Notifications You must be signed in to change notification settings

Zhreyu/ComicStrips-LoRA

Repository files navigation

Calvin and Hobbes Comic Strip Generation - LoRA Fine-Tuning on Flux Model


This project fine-tunes the Flux.1-dev model using LoRA (Low-Rank Adaptation) to generate Calvin and Hobbes comic strip images. The entire process includes scraping data, annotating the dataset using a vision model, and fine-tuning the model for image generation. The fine-tuned model is available here, and the dataset used for training will be published soon. You can check try this model at HuggingFace Spaces

Downloads

Project Overview

Model

The base model used for fine-tuning is Flux.1-dev. This model is designed to generate comic strip images, and I fine-tuned it using LoRA to create unique Calvin and Hobbes comic strip scenes.


Data Preparation

1. Data Collection (Scraping Reddit Images)

I began by collecting comic strip images from Reddit posts using a custom Python scraper. The script fetches and downloads images from a specified Reddit user’s posts, handling pagination and filtering based on file types like .jpg, .png, .jpeg, and .gif. This process allowed me to build a comprehensive dataset for fine-tuning the model.
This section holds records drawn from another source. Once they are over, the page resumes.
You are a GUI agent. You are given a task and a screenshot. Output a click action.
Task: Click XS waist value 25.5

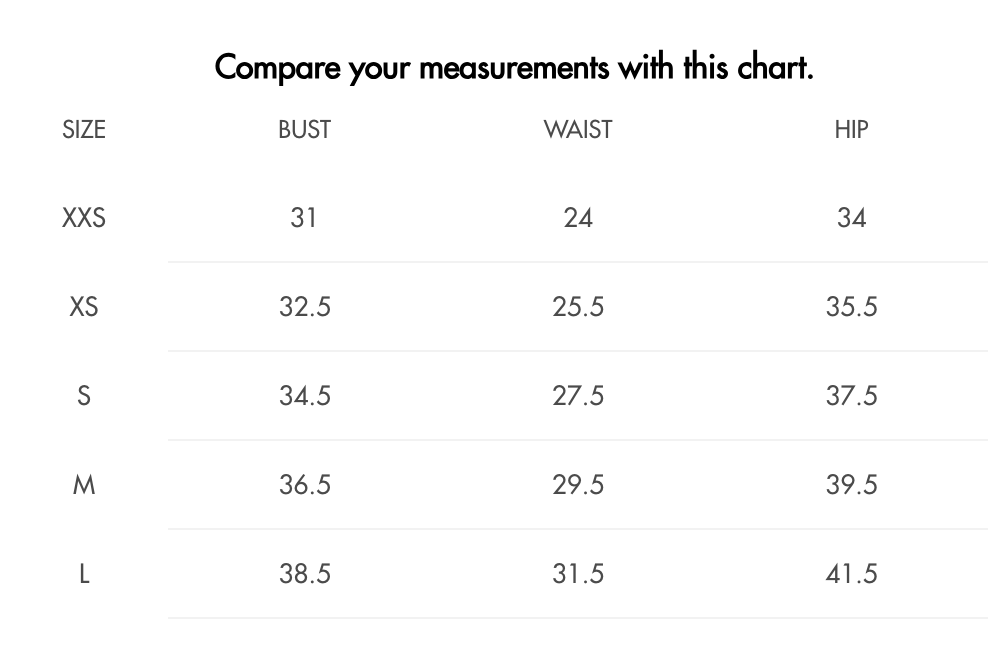(578, 307)
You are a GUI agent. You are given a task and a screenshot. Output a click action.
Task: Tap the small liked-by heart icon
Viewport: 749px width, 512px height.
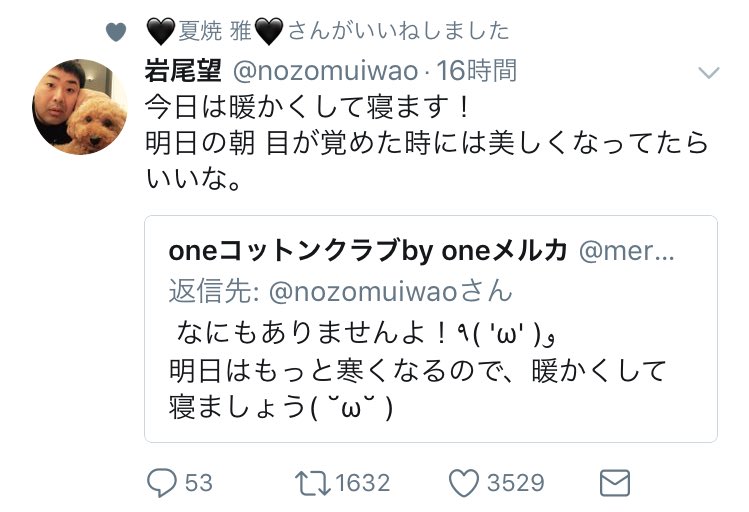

2. Merging Datasets (Optional)

Once the images were downloaded, I used merge_datasets.py to combine datasets from multiple sources if needed. This script also removed duplicate images to ensure the dataset was clean and ready for annotation.

3. Annotating Images Using LLava Model

After preparing the dataset, I annotated the images using the LLava:13b vision model through Ollama. The annotate_dataset.py script generated textual descriptions of each image, focusing on the interaction between characters in the comic strips. This annotation helped the model understand the content of the images for training.

Annotation Example:

  • Input Image: Calvin and Hobbes fishing.
  • Annotated Description: Calvin and Hobbes attempt to catch a fish while boating together.

The annotated dataset was saved in a CSV file (image_descriptions.csv) for further processing.


Dataset Preparation for Fine-tuning

4. Text Preparation

I ran txt_prep.py to convert the annotated dataset into the required format. This script generated individual text files for each image, providing detailed descriptions needed for fine-tuning the Flux.1-dev model.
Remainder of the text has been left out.